*** Dataset records Section Begins ***

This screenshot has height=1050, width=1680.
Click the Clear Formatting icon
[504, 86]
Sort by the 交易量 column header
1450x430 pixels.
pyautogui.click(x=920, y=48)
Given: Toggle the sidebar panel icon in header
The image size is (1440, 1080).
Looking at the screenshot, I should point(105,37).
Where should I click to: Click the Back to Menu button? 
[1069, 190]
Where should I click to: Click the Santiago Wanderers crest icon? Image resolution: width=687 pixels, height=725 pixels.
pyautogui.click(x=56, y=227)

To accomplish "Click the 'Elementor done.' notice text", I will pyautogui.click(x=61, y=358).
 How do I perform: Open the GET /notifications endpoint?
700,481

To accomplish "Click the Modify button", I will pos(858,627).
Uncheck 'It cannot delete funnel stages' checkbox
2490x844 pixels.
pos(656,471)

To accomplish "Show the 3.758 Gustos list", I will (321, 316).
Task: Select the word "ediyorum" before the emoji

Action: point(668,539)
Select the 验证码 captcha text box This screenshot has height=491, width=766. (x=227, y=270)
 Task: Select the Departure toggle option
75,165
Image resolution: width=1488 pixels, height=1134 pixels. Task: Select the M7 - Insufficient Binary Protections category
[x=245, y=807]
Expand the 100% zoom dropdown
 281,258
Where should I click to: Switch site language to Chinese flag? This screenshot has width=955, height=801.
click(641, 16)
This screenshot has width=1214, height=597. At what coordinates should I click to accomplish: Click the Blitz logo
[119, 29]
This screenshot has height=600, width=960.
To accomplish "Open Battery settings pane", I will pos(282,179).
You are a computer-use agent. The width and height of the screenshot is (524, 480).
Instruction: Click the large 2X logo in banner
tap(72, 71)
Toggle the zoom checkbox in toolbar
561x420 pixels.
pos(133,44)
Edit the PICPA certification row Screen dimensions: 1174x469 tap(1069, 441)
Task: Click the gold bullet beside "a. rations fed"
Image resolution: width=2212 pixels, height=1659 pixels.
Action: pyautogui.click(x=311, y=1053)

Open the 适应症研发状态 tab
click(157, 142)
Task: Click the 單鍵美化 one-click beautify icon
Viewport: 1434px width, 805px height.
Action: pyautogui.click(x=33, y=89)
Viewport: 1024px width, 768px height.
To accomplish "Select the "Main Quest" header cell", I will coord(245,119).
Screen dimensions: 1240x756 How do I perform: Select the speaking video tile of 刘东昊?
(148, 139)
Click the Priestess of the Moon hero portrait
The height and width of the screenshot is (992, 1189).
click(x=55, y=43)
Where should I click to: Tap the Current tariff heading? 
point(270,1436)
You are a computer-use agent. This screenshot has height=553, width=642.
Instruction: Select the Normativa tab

*** Dataset records Section Ends ***

Work to be completed:
Set down only the lines running from the line with "Where should I click to: Tap" to the end of the entries above, both included, exactly as they stand.

Answer for the task:
Where should I click to: Tap the Current tariff heading? 
point(270,1436)
You are a computer-use agent. This screenshot has height=553, width=642.
Instruction: Select the Normativa tab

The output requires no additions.